[OPINIÓN] El Closet Extendido

. Si los sitios gay surgieron como respuesta a la necesidad de un refugio, muchas veces clandestino, en donde se podía actuar libremente, sin miedo al rechazo, a la represión, en un ambiente seguro y protegido (por lo menos hasta que no hubiera invasiones), ahora ya no deben ser más que lugares dedicados a un público específico, en este caso el homosexual, así como hay tantos otros dirigidos a grupos de edad, sexo o gustos y preferencias de cualquier tipo, sin que eso implique la imposibilidad de asistir a más espacios diferentes o tener que hacerlo aparentando una incómoda integración.
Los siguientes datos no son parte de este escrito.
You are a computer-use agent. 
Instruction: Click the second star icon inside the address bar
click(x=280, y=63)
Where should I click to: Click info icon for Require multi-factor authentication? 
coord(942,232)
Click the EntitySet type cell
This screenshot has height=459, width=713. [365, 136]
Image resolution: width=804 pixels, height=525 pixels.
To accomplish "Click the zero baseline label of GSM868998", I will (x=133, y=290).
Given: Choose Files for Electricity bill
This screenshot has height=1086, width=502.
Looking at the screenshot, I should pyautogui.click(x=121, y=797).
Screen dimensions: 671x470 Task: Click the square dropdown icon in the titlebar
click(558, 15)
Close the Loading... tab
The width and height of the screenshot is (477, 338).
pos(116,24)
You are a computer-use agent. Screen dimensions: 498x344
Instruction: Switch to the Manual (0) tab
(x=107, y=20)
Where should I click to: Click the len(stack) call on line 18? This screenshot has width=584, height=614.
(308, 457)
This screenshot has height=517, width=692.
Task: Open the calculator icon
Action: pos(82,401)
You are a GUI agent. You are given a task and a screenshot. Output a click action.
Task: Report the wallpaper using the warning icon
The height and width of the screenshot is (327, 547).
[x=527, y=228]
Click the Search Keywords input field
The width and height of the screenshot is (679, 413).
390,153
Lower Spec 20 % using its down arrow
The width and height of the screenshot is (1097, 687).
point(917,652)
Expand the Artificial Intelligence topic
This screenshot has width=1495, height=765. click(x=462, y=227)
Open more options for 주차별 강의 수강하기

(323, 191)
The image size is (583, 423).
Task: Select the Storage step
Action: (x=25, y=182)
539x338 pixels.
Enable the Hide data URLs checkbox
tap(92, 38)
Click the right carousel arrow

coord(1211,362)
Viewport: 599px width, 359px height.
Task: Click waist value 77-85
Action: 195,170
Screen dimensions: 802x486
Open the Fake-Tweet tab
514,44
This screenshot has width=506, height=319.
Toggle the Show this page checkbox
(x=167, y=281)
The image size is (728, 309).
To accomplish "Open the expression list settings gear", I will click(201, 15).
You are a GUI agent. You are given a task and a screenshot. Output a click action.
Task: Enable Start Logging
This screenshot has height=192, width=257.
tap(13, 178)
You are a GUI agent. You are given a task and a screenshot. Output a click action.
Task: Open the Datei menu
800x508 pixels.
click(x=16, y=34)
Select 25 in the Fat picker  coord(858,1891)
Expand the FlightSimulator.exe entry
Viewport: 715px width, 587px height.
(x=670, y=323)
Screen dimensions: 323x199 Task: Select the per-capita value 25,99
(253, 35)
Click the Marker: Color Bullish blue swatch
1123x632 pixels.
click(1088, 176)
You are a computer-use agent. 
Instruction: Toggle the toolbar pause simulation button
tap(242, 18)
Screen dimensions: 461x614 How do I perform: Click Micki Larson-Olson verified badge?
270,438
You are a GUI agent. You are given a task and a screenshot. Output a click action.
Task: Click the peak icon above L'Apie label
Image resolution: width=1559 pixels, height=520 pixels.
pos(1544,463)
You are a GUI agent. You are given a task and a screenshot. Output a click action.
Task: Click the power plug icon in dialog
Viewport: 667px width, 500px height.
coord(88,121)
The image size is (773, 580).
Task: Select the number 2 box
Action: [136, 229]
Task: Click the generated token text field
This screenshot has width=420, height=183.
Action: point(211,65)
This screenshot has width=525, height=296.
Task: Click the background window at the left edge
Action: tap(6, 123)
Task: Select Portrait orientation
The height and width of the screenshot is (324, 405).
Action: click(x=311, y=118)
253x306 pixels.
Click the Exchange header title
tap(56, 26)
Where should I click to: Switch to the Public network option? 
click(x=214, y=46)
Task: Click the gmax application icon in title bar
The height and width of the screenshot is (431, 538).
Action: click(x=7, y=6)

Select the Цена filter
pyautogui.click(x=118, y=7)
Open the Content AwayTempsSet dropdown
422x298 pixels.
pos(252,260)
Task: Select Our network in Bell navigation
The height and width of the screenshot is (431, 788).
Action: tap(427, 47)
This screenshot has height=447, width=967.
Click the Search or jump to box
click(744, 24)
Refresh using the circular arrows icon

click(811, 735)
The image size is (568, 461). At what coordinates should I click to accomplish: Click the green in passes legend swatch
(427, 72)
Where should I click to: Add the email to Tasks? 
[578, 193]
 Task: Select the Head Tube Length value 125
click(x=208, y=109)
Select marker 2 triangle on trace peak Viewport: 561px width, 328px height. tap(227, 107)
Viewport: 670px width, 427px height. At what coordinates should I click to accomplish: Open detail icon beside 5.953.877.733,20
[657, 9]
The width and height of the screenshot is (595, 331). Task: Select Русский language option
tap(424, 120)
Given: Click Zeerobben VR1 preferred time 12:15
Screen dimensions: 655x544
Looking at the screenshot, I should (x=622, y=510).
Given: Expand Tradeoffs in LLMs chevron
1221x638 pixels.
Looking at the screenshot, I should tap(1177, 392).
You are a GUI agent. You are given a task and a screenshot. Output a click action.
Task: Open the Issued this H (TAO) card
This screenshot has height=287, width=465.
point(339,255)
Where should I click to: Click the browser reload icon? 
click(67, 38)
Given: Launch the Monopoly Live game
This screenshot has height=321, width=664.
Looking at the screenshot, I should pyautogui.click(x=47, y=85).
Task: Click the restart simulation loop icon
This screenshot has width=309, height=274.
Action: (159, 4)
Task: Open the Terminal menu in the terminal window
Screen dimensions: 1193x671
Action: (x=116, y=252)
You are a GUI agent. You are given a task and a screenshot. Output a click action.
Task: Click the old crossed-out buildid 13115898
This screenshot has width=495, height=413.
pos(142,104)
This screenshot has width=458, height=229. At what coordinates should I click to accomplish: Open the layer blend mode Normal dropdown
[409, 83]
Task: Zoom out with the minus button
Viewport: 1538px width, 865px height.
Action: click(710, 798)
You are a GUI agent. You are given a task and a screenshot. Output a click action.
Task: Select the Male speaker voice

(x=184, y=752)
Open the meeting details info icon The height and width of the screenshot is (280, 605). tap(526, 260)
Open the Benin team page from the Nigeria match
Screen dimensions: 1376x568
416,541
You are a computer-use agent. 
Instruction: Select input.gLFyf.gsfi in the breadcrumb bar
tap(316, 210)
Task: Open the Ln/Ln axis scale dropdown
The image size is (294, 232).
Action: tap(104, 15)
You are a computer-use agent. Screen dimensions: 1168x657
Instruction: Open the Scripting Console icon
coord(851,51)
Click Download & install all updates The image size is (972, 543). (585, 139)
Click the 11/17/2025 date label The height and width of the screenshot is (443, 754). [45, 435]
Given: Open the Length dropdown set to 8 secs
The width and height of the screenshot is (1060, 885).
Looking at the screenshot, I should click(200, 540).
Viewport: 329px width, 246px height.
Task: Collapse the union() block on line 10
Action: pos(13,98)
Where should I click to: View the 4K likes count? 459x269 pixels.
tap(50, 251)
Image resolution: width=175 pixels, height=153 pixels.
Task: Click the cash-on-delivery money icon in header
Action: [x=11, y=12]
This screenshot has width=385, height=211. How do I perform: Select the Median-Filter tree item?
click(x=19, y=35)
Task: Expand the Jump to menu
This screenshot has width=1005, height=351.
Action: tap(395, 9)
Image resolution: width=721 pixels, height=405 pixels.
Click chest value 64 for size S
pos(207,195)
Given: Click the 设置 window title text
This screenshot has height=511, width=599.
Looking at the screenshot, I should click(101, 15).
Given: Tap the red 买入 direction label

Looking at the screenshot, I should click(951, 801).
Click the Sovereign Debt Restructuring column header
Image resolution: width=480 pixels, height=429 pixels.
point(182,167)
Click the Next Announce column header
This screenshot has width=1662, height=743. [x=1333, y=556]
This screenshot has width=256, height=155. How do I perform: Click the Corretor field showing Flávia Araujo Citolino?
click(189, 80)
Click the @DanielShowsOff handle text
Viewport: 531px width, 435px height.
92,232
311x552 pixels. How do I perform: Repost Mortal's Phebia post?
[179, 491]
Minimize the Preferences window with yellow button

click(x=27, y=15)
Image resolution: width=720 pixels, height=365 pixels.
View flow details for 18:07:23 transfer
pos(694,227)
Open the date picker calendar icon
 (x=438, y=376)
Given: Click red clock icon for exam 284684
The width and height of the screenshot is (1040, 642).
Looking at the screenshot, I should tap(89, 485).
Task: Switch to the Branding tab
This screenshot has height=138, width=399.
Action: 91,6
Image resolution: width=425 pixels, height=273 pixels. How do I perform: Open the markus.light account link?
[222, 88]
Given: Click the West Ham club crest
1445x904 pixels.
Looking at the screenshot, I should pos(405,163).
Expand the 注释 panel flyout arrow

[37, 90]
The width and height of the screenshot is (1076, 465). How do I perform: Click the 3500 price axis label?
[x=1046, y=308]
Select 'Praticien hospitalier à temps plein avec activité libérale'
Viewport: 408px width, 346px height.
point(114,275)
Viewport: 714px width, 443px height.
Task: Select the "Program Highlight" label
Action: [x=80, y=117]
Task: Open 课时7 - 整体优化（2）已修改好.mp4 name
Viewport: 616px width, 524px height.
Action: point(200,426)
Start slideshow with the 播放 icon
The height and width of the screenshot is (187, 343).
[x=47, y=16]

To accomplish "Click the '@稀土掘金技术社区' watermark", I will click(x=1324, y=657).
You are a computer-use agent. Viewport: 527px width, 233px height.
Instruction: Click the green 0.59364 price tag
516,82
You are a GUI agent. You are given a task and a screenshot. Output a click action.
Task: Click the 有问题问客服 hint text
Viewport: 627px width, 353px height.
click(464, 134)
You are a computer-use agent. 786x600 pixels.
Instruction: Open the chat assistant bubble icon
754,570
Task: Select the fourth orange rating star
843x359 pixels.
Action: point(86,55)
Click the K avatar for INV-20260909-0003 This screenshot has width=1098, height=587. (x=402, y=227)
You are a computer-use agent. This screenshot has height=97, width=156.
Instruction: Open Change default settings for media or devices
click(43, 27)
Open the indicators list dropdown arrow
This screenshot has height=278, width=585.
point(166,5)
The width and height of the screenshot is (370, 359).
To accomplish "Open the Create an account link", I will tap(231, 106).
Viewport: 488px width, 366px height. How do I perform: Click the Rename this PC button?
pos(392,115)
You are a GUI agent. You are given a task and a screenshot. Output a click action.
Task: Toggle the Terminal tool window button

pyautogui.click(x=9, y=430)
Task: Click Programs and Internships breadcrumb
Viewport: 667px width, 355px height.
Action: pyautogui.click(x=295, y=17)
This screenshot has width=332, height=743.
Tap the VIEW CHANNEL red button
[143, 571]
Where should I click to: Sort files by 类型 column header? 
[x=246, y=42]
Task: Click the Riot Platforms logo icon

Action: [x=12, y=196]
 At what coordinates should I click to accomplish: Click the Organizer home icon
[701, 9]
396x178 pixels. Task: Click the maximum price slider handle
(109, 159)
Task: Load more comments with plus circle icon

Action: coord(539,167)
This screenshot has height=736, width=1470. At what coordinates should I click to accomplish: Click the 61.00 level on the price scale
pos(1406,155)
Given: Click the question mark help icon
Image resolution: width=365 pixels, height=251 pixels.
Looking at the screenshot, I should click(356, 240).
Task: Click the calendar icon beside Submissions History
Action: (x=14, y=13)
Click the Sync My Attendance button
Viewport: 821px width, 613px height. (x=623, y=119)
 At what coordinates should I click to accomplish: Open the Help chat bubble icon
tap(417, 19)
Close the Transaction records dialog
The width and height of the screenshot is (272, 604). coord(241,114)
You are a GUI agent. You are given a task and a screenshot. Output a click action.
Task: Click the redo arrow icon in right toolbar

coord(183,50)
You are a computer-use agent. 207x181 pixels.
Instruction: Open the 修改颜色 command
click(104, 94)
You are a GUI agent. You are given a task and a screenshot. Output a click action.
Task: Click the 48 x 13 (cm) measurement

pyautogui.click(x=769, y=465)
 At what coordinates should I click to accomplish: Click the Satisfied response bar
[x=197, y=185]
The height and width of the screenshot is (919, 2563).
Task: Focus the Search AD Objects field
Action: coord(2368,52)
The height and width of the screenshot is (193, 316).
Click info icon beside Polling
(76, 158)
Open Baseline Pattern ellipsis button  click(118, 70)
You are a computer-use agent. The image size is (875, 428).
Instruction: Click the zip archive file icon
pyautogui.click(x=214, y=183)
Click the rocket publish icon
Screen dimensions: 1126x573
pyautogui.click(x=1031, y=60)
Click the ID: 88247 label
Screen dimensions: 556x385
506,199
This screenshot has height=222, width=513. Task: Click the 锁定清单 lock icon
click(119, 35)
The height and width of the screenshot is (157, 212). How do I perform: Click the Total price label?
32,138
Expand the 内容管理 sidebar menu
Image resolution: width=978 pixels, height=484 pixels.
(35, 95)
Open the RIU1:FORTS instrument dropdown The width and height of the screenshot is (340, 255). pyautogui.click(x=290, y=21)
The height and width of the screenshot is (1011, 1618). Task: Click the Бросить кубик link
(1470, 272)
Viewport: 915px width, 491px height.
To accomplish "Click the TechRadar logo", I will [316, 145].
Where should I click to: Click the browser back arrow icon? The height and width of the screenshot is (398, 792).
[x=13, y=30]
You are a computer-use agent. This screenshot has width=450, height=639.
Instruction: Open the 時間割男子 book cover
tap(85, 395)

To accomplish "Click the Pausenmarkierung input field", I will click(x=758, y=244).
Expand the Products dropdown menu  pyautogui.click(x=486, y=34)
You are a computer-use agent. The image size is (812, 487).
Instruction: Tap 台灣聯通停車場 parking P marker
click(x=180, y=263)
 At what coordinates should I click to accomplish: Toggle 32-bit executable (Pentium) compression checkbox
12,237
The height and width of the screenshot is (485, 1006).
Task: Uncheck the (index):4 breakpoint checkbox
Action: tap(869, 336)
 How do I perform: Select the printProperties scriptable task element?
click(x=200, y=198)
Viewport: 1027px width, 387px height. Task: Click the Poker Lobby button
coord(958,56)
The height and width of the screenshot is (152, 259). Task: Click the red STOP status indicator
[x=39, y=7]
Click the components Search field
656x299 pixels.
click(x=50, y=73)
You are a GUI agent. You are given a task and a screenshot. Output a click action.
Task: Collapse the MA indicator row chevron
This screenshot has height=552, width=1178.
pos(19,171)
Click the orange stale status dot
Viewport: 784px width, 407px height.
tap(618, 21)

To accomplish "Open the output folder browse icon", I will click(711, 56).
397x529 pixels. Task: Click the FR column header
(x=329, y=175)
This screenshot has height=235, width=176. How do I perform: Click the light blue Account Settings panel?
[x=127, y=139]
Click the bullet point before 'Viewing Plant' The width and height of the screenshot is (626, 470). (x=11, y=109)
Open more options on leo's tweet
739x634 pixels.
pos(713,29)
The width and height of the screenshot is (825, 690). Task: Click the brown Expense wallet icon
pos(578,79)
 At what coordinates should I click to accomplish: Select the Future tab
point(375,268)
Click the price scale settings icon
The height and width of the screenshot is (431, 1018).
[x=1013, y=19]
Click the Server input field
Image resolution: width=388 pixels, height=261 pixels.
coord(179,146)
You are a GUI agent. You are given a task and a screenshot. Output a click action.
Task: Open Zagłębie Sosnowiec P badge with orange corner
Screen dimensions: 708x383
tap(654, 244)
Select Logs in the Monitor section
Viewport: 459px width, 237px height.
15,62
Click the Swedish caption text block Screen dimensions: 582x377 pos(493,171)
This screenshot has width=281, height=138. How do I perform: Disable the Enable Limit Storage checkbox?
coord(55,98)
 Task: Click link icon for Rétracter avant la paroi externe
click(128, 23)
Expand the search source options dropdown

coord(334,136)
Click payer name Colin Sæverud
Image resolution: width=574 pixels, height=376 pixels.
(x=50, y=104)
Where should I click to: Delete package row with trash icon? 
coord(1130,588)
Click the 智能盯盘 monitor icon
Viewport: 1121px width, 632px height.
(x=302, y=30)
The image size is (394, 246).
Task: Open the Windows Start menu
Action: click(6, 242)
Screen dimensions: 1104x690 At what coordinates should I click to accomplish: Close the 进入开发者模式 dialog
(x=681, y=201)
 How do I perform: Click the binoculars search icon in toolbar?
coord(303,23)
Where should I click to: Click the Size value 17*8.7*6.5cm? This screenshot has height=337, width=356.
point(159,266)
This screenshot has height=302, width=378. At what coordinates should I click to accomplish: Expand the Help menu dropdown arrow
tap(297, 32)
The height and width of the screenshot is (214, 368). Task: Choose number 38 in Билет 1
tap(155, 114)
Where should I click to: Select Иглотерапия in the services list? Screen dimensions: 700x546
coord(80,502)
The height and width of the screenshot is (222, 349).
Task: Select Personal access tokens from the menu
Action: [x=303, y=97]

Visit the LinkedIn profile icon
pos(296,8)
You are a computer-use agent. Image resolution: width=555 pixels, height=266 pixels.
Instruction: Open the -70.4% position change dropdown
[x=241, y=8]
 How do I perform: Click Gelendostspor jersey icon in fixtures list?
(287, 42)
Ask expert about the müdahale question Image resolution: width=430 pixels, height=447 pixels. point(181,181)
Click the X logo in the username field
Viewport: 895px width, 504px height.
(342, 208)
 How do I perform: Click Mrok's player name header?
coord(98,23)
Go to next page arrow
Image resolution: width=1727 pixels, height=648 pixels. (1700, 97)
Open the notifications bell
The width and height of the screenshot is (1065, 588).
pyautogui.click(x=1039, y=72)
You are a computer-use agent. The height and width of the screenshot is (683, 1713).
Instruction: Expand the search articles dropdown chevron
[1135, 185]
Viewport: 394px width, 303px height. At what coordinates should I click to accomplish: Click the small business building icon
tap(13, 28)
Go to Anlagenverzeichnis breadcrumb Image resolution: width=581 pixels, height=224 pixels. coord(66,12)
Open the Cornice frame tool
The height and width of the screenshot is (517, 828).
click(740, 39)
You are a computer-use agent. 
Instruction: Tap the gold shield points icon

Por Alejandro Ávila Huerta / Desde Abajo

Tal como se nos presentan las condiciones actuales de diversidad sexual en el país, pareciera que nos quieren hacer pensar que la comunidad LGBT mexicana no tiene motivo de queja, al menos en lo que concierne a las alternativas de diversión y entretenimiento que se le ofrecen, con tantos lugares focalizados de reunión y encuentro para todas las edades, sectores y ocasiones: discos, antros, cafés, bares, restaurantes, tiendas, hoteles, centros culturales… casi casi como si estuviéramos en San Francisco, Toronto o Ámsterdam. ¿Qué más se puede pedir?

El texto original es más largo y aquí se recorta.